Wednesday, December 20, 2006

Millennium and the Masons

frank black
Recently I got a tremendous bargain when I picked up all nine seasons of the X-Files on sale. I also picked up Millennium while I was at it— you know, Millennium, the other spooky series that came, along with the X-Files, from the fertile and febrile mind of Chris Carter?

I used to follow both those TV series with a passion. Millennium was never as popular as the X-Files, and it was canceled after its third season. I always thought that had something to do with the fact that Millennium was quite a dark and brooding show. But then, back in those days, in the late 90s, I was going through a very dark time in life myself, so it sort of fit.

Millennium: the protagonist, Frank Black, was a former FBI agent, now working with a consulting detective outfit known as the Millennium Group. Frank had a special gift, an uncanny ability to see into the minds of killers. He also seemed to be carrying the weight of the world on his shoulders, grim, wearied, bowed but not defeated, determined to carry on against the powers of darkness in a world of gathering gloom and evil, a world on the eve of the millennium.

The first season of Millennium was a rather dark detective show, and little more: as someone has called it, "serial killer of the week."

Second season, Millennium took more of a turn for the fantastic.

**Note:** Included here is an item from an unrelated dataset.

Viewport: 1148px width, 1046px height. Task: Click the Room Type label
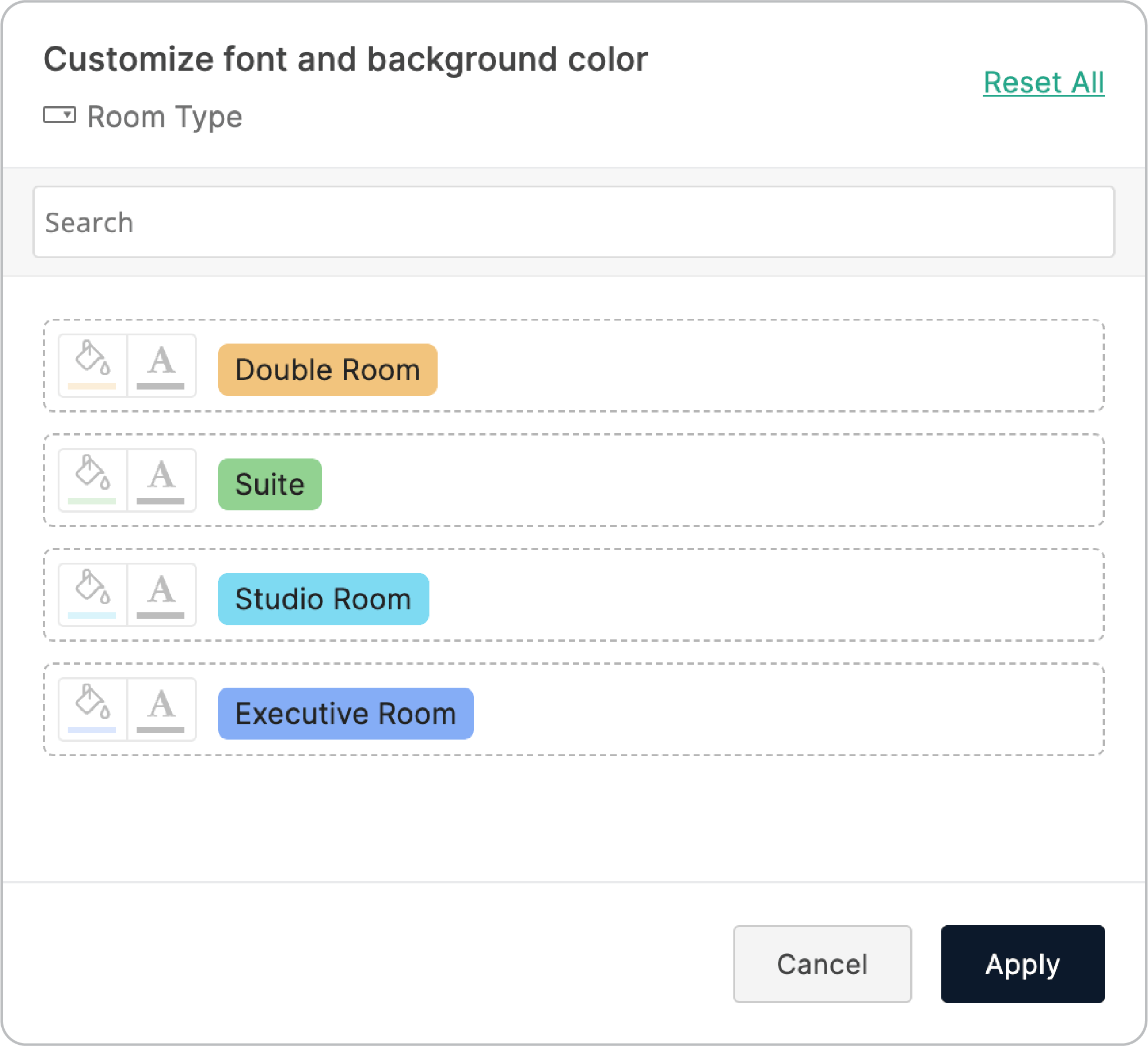pyautogui.click(x=164, y=116)
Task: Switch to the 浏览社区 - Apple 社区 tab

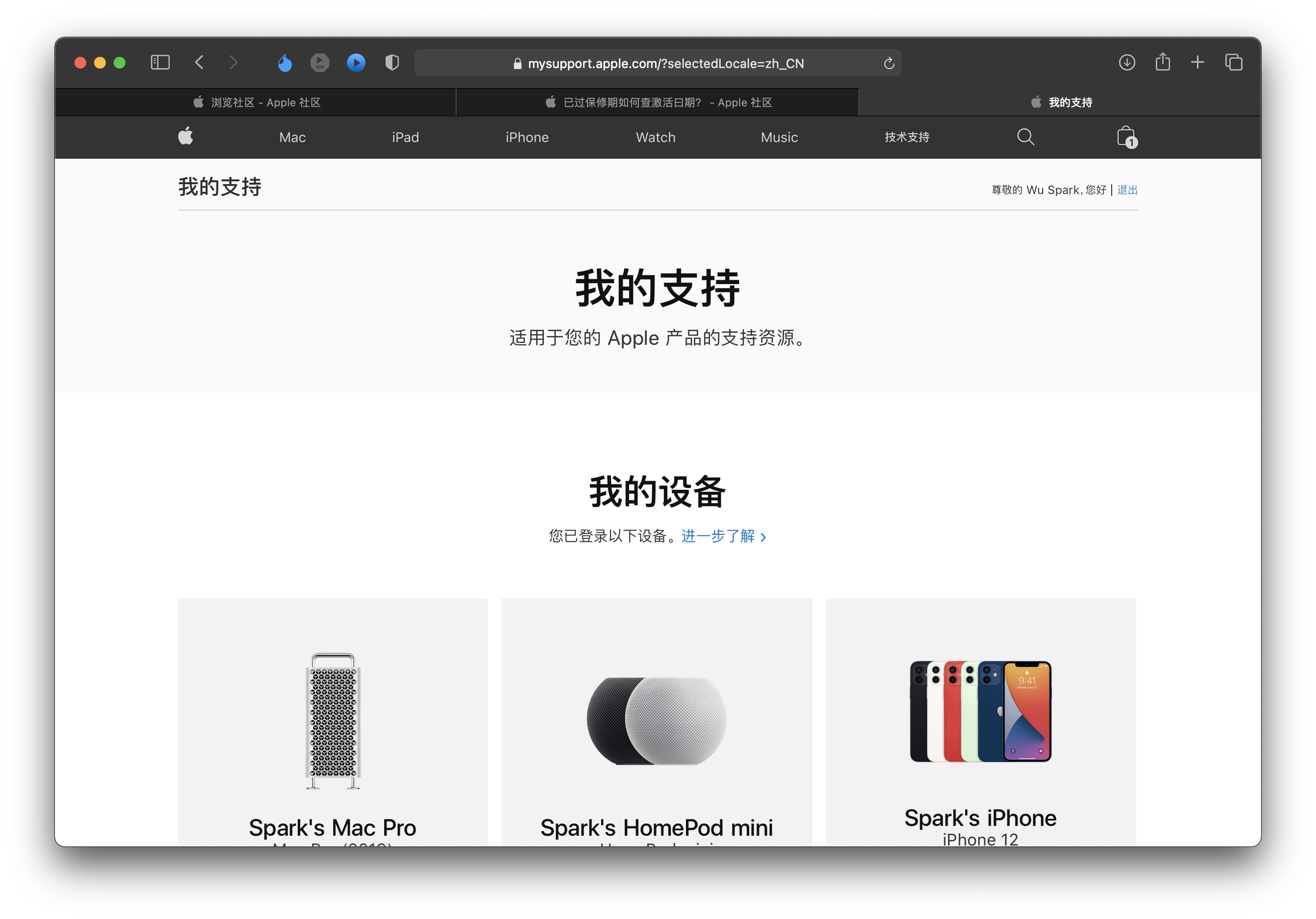Action: tap(256, 102)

Frank began to learn that there was far more to the Millennium Group than he had known. Far from being merely a detective outfit, the Millennium Group was a secretive body of initiates, something like the Masons. Its history extended back many hundreds of years, back into the Middle Ages at least, when it had been known as the Order of Knights Chronicler. Now the Millennium Group operated at the heart of a vast and dark conspiracy. Just how dark, Frank realized too late, as the Millennium Group staged a "test," unleashing a genetically engineered plague on the Seattle area, killing dozens of people including Frank's wife.

"It was always about control." Third season found Frank back at the FBI, his hair literally turned white overnight, now trying to warn people about the Millennium Group and its nefarious plans. Of course most people were like, "Frank, well yeah he's a good fellow, but you know he's a bit cracked."

One thing that always struck me about Millennium is that the three seasons of the show trace Frank's initiatic journey, from (1) not knowing what's going on, to (2) gaining some insight into what's going on, and finally to (3) fathoming something of how and why these things are going on. Sort of like the three degrees of Blue Lodge in the Masons: Entered Apprentice, Fellow Craft, and Master Mason; or, in the case of Frank, Master Anti-Mason. This was never stated outright, but the Masonic parallels were certainly played up more and more as the series progressed.

It may sound strange to people who know me, but I always rather identified with Frank Black. And with his dark and brooding temperament. Like I say, the late 90s, when this show was airing, was a very dark time in my own life. Plus, as you may have perceived, the incandescent radioactive-core-meltdown imagination I put on display here in my blog stems from some very dark roots dating back to my childhood. Roots that maintain their hold on me inwardly to this day.

Part of the initiatic journey is entering into the realm of transformation— learning how to take those dark experiences in us, and transform them. Transform them into something profound, bottomless, fathomless. Transform them, and in transforming them, be transformed oneself.

As the old pop song put it, "You will see light in the darkness, you will make some sense of this. When you make your secret journey, you will be a holy man."

Or as Nietzsche more profoundly put it, "Battle not with monsters, lest ye become a monster; and if you gaze into the Abyss, the Abyss gazes also into you."

Millennium. The "secret journey" of one Frank Black from prentice to journeyman to master anti-anti-hero. The Millennium Group and its deep, dark Masonic schemes. Gazing into the Abyss. It was a TV show that deserved a wider viewership than it ever achieved.

2 Comments:

Anonymous Anonymous said...

Masons. Bah! Anti-mason is an understatement for my depth of emotion!

"Hmmm" you might say "It seems so unlike you to despise an entire group based only on their proclivity for ceremony"

I can honestly say that I've come close to just telling them to "shut up" at a funeral. In Florida. In full sun. In July. In sandy-soil while wearing heels and standing for 90 minutes while babbleling nothing remotely significant for anyone other than themselves (including the family of which I was part).

Its my personal opinion that they are a selfish petty group of people who like the sound of their own voices to the exclusion of all else.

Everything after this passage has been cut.